#### TO DO:
Repeat the lines of the data that follow, please, starting at the first and stopping after the one with "[Instagram] (335, 2491)".

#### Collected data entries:
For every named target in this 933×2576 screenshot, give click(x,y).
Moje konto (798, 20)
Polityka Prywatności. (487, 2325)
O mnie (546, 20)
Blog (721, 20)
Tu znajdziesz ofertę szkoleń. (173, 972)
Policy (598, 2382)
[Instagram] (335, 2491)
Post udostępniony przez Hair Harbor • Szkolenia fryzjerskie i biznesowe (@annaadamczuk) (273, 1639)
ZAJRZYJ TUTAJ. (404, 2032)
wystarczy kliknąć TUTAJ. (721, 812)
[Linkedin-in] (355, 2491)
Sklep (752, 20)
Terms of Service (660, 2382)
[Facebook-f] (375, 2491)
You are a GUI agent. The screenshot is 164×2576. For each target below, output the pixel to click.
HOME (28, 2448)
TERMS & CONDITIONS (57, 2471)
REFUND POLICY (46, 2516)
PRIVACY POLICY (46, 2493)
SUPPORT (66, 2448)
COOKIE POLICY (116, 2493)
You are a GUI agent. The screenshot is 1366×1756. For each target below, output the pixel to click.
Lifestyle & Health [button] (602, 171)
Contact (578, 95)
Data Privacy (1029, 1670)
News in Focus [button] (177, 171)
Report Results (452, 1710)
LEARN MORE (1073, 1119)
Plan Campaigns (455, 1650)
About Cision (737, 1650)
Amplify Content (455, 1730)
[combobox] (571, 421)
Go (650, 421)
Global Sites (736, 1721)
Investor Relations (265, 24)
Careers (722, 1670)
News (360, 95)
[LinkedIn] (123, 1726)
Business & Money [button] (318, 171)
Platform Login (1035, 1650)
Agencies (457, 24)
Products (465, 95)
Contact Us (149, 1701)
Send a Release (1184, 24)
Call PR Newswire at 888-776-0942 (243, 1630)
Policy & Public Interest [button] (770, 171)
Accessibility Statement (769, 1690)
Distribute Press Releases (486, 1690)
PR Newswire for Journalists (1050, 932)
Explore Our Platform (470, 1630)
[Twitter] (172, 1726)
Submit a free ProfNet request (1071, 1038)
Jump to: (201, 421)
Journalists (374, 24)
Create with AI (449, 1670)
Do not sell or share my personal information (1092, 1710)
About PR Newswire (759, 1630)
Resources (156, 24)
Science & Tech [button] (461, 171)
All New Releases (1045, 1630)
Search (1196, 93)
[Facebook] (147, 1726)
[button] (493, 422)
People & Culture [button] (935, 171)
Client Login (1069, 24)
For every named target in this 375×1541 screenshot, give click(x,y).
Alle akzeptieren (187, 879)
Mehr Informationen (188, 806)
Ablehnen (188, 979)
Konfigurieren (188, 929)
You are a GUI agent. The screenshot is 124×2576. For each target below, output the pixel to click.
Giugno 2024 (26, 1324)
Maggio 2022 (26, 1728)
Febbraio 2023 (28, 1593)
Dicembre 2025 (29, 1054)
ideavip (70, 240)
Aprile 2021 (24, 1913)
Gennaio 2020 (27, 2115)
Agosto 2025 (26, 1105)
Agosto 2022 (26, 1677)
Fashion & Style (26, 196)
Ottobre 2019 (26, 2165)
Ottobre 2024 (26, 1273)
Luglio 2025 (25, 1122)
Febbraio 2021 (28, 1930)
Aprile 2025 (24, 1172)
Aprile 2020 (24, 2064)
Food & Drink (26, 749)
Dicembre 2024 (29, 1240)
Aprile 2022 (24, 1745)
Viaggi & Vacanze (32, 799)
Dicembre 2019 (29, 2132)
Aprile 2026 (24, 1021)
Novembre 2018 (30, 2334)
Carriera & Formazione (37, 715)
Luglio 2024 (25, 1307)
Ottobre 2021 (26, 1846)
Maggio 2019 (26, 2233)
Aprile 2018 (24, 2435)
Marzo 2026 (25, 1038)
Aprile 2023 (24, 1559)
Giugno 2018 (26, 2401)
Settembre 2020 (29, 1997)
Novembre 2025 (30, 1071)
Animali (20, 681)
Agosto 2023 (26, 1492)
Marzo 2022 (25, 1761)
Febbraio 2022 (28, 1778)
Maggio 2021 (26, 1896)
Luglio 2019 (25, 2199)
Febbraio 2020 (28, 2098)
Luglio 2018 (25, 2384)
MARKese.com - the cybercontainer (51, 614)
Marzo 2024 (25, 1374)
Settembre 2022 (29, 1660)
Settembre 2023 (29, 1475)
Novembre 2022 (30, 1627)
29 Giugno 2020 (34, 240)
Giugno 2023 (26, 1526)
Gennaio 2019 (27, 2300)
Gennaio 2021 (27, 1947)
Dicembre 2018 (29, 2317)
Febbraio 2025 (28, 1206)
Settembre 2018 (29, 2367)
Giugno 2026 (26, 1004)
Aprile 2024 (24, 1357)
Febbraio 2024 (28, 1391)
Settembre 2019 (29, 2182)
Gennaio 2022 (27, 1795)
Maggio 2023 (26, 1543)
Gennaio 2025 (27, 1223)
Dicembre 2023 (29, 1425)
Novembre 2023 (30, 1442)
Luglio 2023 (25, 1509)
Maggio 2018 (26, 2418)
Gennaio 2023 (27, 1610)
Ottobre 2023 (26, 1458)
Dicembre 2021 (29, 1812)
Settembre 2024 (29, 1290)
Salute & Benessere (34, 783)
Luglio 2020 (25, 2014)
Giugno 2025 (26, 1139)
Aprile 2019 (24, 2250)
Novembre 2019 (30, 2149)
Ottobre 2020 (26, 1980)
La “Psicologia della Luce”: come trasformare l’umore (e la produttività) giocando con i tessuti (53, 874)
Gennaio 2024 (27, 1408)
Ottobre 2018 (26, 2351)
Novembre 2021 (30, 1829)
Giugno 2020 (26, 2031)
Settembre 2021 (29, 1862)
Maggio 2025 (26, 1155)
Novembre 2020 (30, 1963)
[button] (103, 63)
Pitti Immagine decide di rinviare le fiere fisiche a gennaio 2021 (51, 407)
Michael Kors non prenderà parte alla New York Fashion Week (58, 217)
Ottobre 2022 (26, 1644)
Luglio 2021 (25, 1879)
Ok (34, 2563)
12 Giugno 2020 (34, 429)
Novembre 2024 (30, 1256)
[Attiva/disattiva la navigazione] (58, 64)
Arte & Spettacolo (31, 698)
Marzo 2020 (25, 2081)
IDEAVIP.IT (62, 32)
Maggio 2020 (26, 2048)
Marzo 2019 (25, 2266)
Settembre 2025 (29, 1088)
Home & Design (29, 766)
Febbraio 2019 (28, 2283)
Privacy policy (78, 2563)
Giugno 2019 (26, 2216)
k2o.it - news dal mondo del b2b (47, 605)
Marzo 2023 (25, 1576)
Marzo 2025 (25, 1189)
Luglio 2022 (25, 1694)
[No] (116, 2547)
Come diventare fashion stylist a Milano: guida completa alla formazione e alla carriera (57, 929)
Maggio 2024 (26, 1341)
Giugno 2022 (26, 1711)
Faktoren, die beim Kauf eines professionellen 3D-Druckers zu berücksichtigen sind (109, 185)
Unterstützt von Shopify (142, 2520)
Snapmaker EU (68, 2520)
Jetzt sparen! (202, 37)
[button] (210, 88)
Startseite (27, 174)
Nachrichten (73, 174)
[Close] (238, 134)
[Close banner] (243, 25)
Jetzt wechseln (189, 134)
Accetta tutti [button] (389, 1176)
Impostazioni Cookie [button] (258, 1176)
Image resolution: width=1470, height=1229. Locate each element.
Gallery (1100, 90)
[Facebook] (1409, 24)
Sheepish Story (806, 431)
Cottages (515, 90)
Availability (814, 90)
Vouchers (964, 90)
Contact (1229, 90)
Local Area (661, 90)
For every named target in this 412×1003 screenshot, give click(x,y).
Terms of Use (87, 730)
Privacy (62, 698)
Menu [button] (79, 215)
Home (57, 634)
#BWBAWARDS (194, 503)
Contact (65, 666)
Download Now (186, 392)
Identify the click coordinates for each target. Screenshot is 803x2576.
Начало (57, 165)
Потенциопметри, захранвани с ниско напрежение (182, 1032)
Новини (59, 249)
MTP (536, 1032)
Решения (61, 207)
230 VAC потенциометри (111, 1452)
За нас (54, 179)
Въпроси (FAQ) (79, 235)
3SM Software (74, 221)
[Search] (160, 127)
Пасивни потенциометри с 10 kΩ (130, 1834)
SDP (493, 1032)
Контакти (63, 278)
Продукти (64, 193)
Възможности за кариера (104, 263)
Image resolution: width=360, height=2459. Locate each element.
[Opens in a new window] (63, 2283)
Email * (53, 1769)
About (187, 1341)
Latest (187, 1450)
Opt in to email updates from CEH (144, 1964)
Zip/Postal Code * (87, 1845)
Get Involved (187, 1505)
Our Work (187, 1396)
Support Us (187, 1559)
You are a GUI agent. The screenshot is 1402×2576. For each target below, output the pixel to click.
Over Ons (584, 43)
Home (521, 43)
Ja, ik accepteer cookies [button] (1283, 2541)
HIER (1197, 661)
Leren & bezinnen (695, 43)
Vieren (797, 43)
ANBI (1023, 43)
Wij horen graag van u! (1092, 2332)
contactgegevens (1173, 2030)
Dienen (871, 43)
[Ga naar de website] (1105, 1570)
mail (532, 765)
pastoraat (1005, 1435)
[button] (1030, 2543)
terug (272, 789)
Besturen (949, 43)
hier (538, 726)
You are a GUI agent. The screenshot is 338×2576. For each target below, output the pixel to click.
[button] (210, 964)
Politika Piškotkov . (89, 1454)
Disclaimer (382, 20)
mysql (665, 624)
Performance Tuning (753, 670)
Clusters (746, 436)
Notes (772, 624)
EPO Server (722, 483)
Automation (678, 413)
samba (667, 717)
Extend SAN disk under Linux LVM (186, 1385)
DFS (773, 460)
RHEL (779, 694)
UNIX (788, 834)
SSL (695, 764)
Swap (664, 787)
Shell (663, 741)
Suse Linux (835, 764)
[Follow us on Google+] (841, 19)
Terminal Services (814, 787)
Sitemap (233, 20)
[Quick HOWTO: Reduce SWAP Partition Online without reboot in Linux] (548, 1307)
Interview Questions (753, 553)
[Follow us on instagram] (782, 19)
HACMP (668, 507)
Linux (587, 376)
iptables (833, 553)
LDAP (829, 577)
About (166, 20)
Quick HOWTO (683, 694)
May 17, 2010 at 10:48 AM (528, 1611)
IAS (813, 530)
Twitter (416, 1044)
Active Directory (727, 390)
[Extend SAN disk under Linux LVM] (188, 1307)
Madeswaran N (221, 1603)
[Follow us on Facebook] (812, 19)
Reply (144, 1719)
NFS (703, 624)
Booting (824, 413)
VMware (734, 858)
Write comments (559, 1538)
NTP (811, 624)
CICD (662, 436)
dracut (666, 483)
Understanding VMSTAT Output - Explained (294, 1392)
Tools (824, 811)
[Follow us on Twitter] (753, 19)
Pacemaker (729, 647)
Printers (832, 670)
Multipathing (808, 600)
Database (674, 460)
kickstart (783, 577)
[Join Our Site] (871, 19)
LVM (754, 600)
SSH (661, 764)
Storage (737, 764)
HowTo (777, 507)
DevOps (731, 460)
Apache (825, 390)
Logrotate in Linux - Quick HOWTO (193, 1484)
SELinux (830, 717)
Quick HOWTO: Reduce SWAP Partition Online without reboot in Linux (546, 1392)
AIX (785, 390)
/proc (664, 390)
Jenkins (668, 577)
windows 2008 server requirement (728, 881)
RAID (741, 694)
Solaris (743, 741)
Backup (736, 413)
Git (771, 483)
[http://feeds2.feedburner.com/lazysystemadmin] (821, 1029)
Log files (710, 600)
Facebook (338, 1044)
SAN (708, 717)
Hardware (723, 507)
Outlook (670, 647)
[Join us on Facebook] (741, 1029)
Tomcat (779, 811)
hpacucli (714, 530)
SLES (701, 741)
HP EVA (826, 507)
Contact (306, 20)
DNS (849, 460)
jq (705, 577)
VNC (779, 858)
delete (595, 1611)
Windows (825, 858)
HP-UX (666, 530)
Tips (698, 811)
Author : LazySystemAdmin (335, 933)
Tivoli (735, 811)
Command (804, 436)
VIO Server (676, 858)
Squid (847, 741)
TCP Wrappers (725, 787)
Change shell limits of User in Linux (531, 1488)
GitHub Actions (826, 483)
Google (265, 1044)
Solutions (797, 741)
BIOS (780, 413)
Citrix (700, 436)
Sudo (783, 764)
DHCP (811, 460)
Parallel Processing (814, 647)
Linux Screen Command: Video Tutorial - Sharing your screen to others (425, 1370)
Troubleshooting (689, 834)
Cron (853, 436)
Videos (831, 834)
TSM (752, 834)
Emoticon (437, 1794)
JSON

#### SOLUTION:
For every named target in this 933×2576 screenshot, give click(x,y).
Moje konto (798, 20)
Polityka Prywatności. (487, 2325)
O mnie (546, 20)
Blog (721, 20)
Tu znajdziesz ofertę szkoleń. (173, 972)
Policy (598, 2382)
[Instagram] (335, 2491)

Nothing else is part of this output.